▶ _Text segment_
--- START ---

The main participants of this project, which is sponsored by Information and Communications
Technology Agents (ICTA), are University of Colombo, School of Computing and the University
of Jaffna, Department of Computer Science. Finding ways of possibilities to take forward projects
and complete them successfully by the collaboration of Institutions lying in two-ends of Sri Lanka
that have differences in many aspects - One in Jaffna and One Colombo – is another objective of
this project.
Projeect Tasks
Interest Group: The foremost task was to set up an interest group consisting of Tamil Scholars who have been contributing in various ways to the development of Tamil Language related matters in order to publicise the outcome of the Tamil digitisation project. Time constraint of the project and the operational constraints bound the selection to be made within the peninsula.
Identifying Printable Tamil Letters: For the development of Tamil digitisation software identifying a defined set of Tamil letters that are in use is an important task. The kind of letters that are in use are given below:
௧ ௨ ௩ ௪ ௫ ௬ ௭ ௮ ௯ ௦
அ ஆ இ ஈ உ ஊ எ ஏ ஐ ஒ ஓ ஔ ஃ
க் ங் ச் ஞ் ட் ண் த் ந் ப்
ம் ய் ர் ல் வ் ழ் ள் ற் ன்
க கா கி கீ கு கூ கெ கே கை கொ கோ கௌ
கு ஙு சு ஞு டு ணு து நு பு
மு யு ரு லு வு ழு ளு று னு
கூ ஙூ சூ ஞூ டூ ணூ தூ நூ பூ
மூ யூ ரூ லூ வூ ழூ ளூ றூ னூ
ஸ ஷ ஜ ஹ க்ஷ ஸ்ரீ ஶ
ஸு ஷு ஜு ஹு க்ஷு ஶு
௹ ௺ ௸ ௳ ௴ ௵ ௶ ௷
Defining Criteria for the Selection of Documents for the Project: Defining selection criteria for the Documents to include in the project is another main task under the constraint of the project duration set by the sponsors. A set of Criteria are set with the help of the interest group.

--- END ---

▶ _Task instructions_
• a. According to the project description, which two institutions are the main participants in the project?
• b. State whether each statement agrees with the project description, giving yes or no along with the deciding words quoted from it: (i) The interest group was drawn from Tamil scholars throughout Sri Lanka. (ii) The criteria for selecting documents were set with the help of the interest group. (iii) The project is sponsored by Information and Communications Technology Agents (ICTA).
• c. Based on the project description, explain why the members of the interest group were selected only from within the peninsula.

▶ _Information provided_
--- START ---

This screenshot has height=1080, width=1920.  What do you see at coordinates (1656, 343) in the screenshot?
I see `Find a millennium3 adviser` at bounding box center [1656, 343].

--- END ---

▶ _Results by task_
• a. The University of Colombo, School of Computing, and the University of Jaffna, Department of Computer Science.

• b.
(i) No: "Time constraint of the project and the operational constraints bound the selection to be made within the peninsula."
(ii) Yes: "A set of Criteria are set with the help of the interest group."
(iii) Yes: "which is sponsored by Information and Communications Technology Agents (ICTA)"

• c. The project's time constraint and its operational constraints limited the selection to scholars within the peninsula.